(Problem): Repeat the whole listing, keeping every word and every line intact.

========================

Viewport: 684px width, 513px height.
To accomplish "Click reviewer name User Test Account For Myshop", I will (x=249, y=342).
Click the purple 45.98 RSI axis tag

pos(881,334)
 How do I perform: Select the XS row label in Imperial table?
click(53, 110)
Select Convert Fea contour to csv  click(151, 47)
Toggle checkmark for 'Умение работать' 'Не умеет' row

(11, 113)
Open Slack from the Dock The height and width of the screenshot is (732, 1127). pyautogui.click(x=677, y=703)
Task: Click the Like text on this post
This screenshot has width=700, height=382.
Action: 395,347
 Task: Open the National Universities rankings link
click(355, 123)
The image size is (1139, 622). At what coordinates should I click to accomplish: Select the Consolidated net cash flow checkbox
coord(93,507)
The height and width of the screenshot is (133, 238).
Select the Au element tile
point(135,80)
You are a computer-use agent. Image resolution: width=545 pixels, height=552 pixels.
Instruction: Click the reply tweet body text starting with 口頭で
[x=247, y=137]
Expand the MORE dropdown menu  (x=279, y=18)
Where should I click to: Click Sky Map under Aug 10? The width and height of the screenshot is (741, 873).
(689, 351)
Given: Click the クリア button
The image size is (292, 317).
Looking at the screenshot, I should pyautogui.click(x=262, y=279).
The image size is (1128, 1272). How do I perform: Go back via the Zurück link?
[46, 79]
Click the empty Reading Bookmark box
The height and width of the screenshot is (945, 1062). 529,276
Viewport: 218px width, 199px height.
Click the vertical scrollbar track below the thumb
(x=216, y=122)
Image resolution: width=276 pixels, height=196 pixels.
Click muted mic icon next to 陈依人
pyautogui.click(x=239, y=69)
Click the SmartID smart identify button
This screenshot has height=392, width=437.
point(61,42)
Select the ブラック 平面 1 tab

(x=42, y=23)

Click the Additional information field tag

========================

(Result of the exercise):
Viewport: 684px width, 513px height.
To accomplish "Click reviewer name User Test Account For Myshop", I will (x=249, y=342).
Click the purple 45.98 RSI axis tag

pos(881,334)
 How do I perform: Select the XS row label in Imperial table?
click(53, 110)
Select Convert Fea contour to csv  click(151, 47)
Toggle checkmark for 'Умение работать' 'Не умеет' row

(11, 113)
Open Slack from the Dock The height and width of the screenshot is (732, 1127). pyautogui.click(x=677, y=703)
Task: Click the Like text on this post
This screenshot has width=700, height=382.
Action: 395,347
 Task: Open the National Universities rankings link
click(355, 123)
The image size is (1139, 622). At what coordinates should I click to accomplish: Select the Consolidated net cash flow checkbox
coord(93,507)
The height and width of the screenshot is (133, 238).
Select the Au element tile
point(135,80)
You are a computer-use agent. Image resolution: width=545 pixels, height=552 pixels.
Instruction: Click the reply tweet body text starting with 口頭で
[x=247, y=137]
Expand the MORE dropdown menu  (x=279, y=18)
Where should I click to: Click Sky Map under Aug 10? The width and height of the screenshot is (741, 873).
(689, 351)
Given: Click the クリア button
The image size is (292, 317).
Looking at the screenshot, I should pyautogui.click(x=262, y=279).
The image size is (1128, 1272). How do I perform: Go back via the Zurück link?
[46, 79]
Click the empty Reading Bookmark box
The height and width of the screenshot is (945, 1062). 529,276
Viewport: 218px width, 199px height.
Click the vertical scrollbar track below the thumb
(x=216, y=122)
Image resolution: width=276 pixels, height=196 pixels.
Click muted mic icon next to 陈依人
pyautogui.click(x=239, y=69)
Click the SmartID smart identify button
This screenshot has height=392, width=437.
point(61,42)
Select the ブラック 平面 1 tab

(x=42, y=23)

Click the Additional information field tag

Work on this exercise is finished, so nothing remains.